Technology

House Calls and the Future of Hospitals

February 1, 2016

A study recently published in Health Affairs, that anyone sane would hope wasn’t funded with taxpayer money, has revealed that house calls can help reduce preventable emergency room visits and hospital readmissions.

At least they didn’t waste time and money on another study of Swedish massage on rabbits, as did the National Center for Complementary and Alternative Medicine.

Hospitals came into existence in the American colonies in 1751 courtesy of Dr. Thomas Bond and Ben Franklin – yes, he had time to devote to electricity, printing, politicking, eyeglass lenses, stoves, etc. . . . and hospital administration — as a substitute for those who couldn’t receive care at home because they were poor and didn’t have homes.

Over the next 150 years, physicians advocated for the creation of community hospitals and they grew their own medical practices into clinics that morphed into hospitals. By the early years of the 20th Century, hospitals became large healthcare factories due to the size and expense of what was then cutting edge tech and due to the fact that it was efficient, in a Tayloristic sense, to have fewer nurses monitor large groups of patients housed in a concentrated location.

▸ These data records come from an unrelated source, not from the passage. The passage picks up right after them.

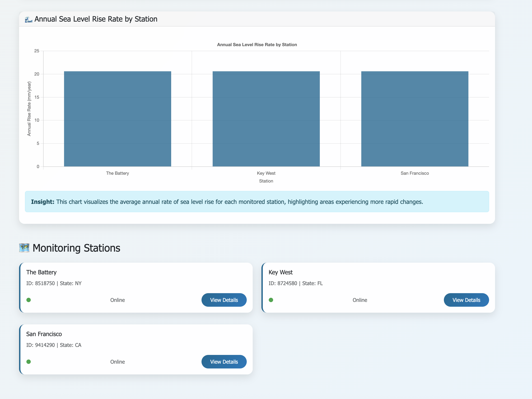This screenshot has width=532, height=399.
Task: Click the San Francisco chart bar
Action: coord(415,119)
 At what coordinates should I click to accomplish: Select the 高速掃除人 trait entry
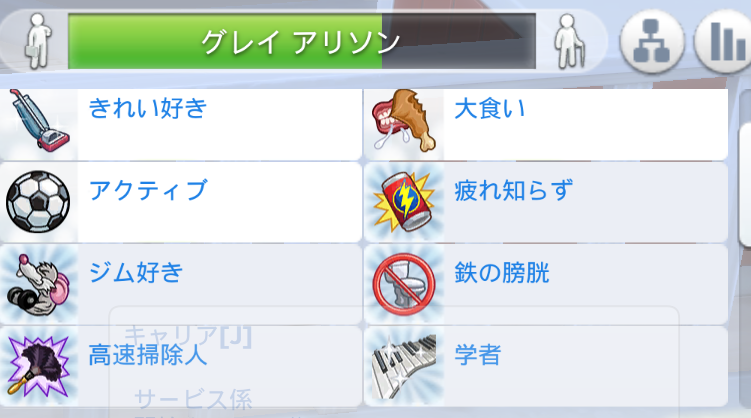tap(181, 367)
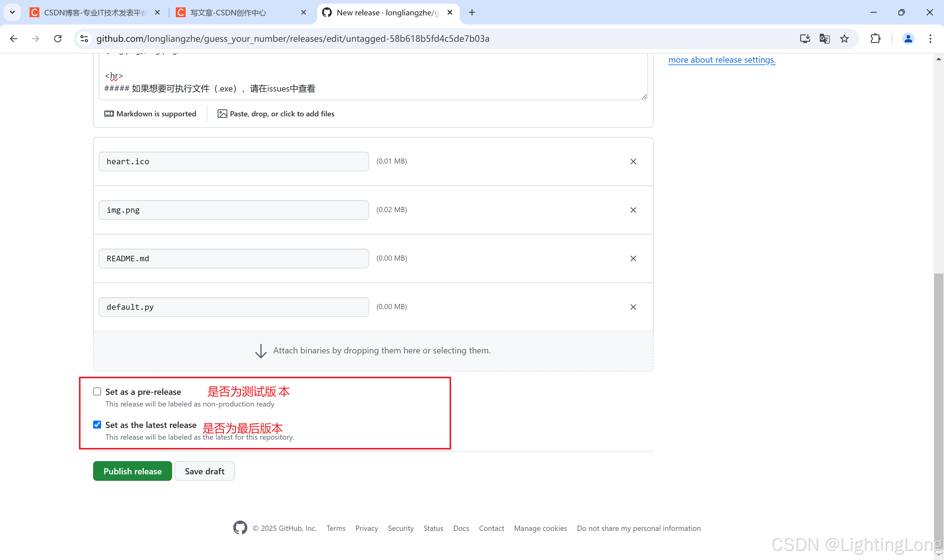This screenshot has width=944, height=560.
Task: Click the reload page icon
Action: 58,38
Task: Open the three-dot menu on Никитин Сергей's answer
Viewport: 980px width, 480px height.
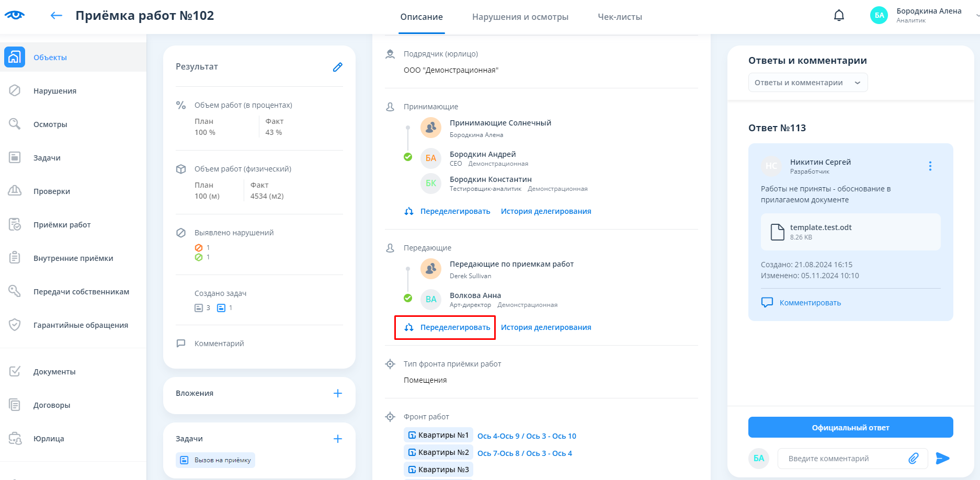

But now tech is getting smaller and independent facilities (e.g., ASCs) can deliver care at a far better price point. And, more and more of that care will move back to where it began, to patients’ homes or, at a minimum, to independent sites closer to them.

The problem with the house calls study (setting aside its humor value) is that it’s based on a paradigm that is quickly becoming outmoded: the paradigm of the hospital as the central location for the treatment of patients.

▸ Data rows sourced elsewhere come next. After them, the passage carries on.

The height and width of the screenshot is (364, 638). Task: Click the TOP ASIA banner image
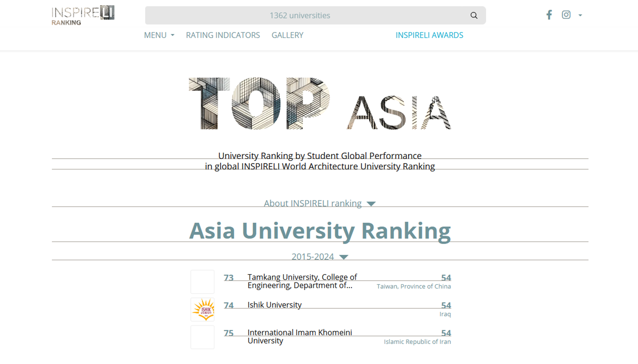[x=320, y=103]
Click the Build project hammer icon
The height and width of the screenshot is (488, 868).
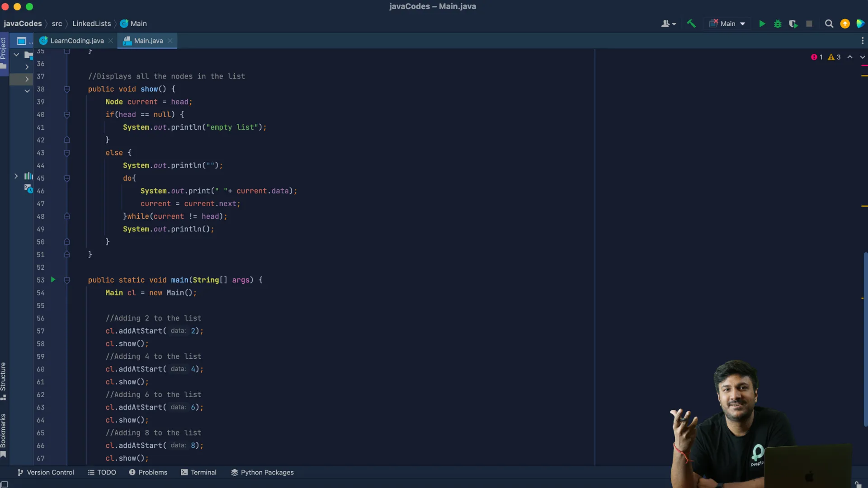pyautogui.click(x=691, y=23)
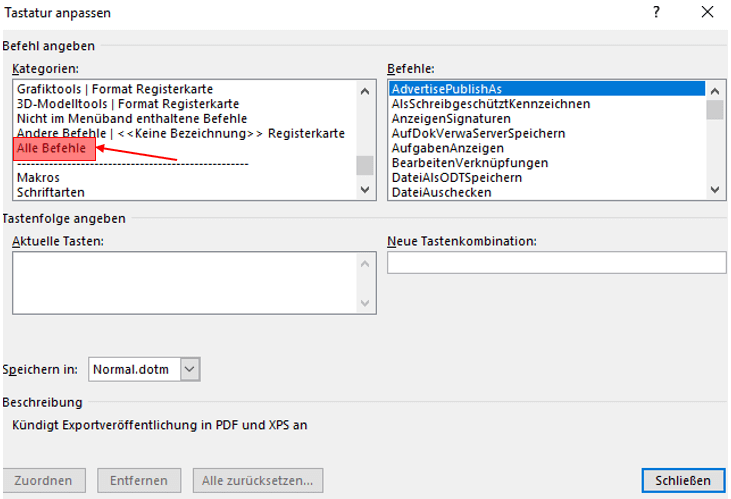The height and width of the screenshot is (499, 731).
Task: Choose 3D-Modelltools Format Registerkarte category
Action: (127, 104)
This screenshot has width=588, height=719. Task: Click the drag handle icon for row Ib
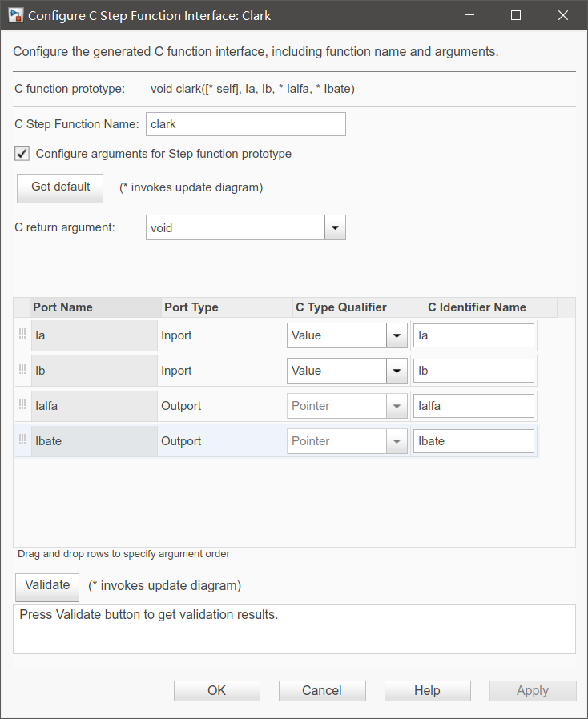pos(22,370)
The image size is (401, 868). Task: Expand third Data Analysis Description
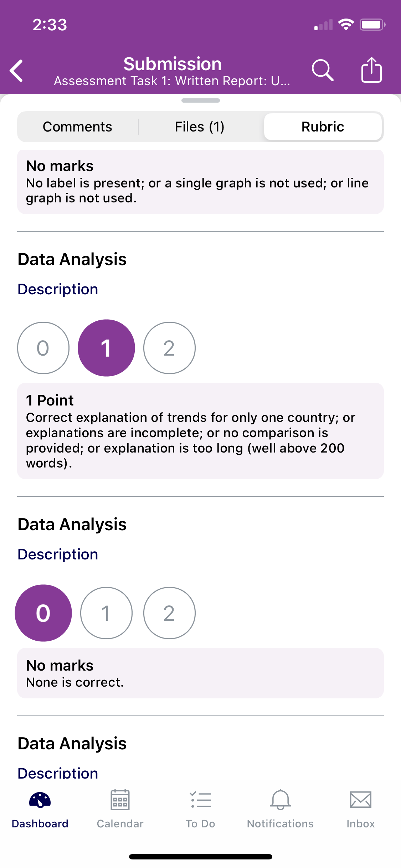coord(58,773)
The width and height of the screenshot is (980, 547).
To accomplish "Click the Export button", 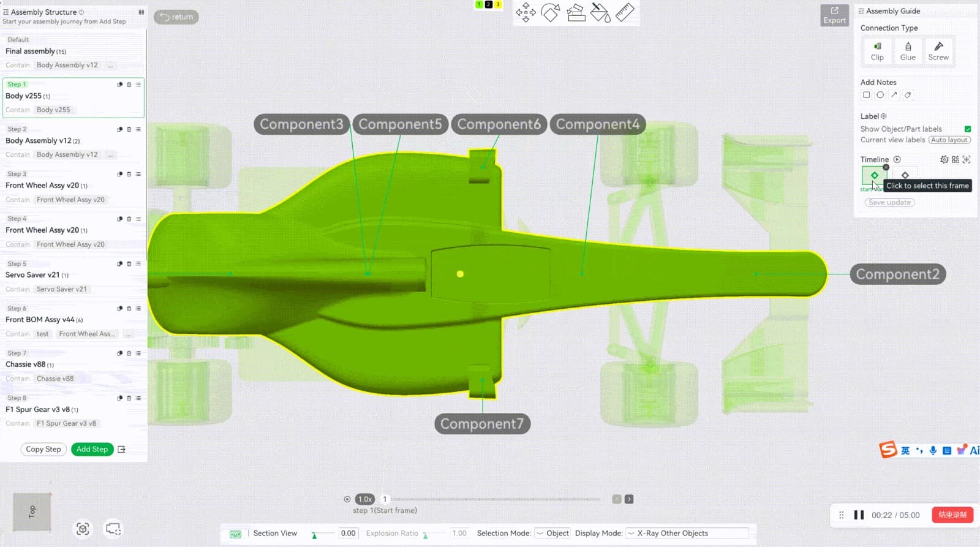I will pos(834,15).
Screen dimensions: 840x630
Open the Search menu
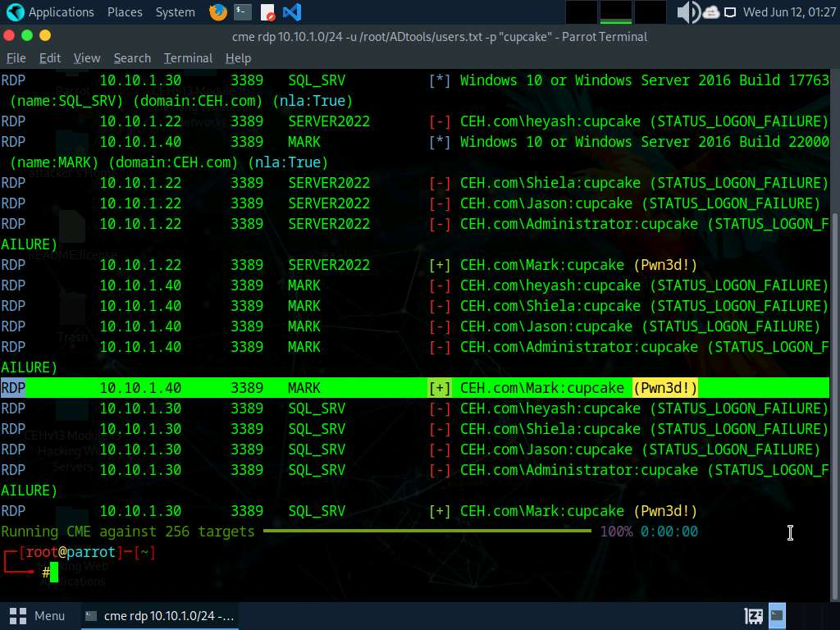pos(132,58)
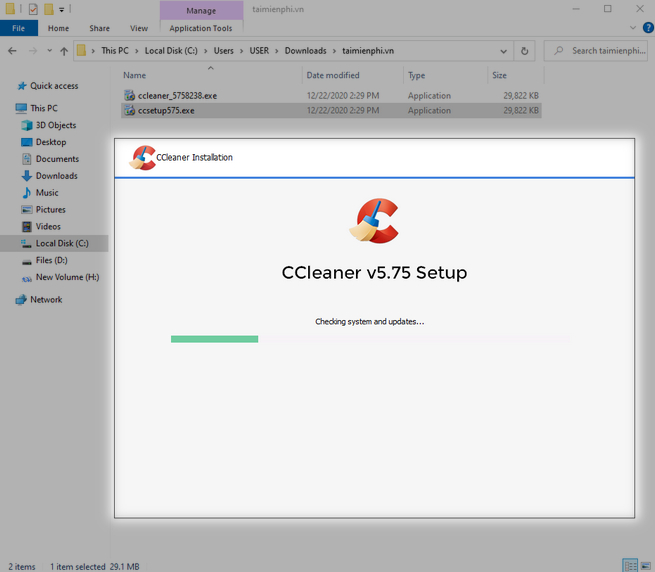Click the Search taimienphi.vn search box

pos(598,50)
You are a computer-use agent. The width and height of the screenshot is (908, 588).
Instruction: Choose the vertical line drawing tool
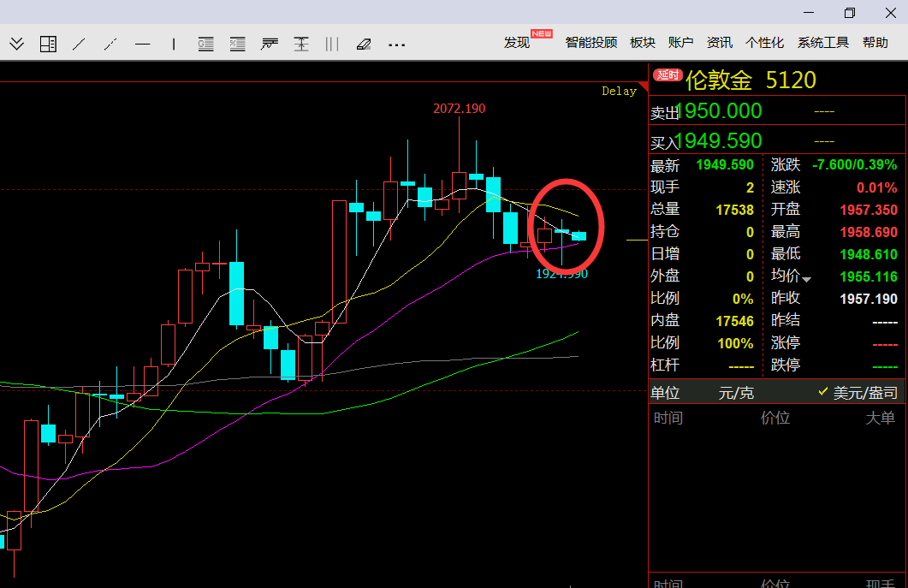174,44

The real issue is that “house calls” are a growing part of physician (and physician assistant, and nurse practitioner, and fill-in-the-blank) services outside of hospitals and outside of office sites, and that patients needing “readmission” won’t necessarily be heading back to a hospital, at least as we currently conceive hospitals to be.

The future of healthcare is quickly becoming detached from hospitals, which will probably continue to exist only as centers for the sickest.

How are you focusing your future to compete in that world?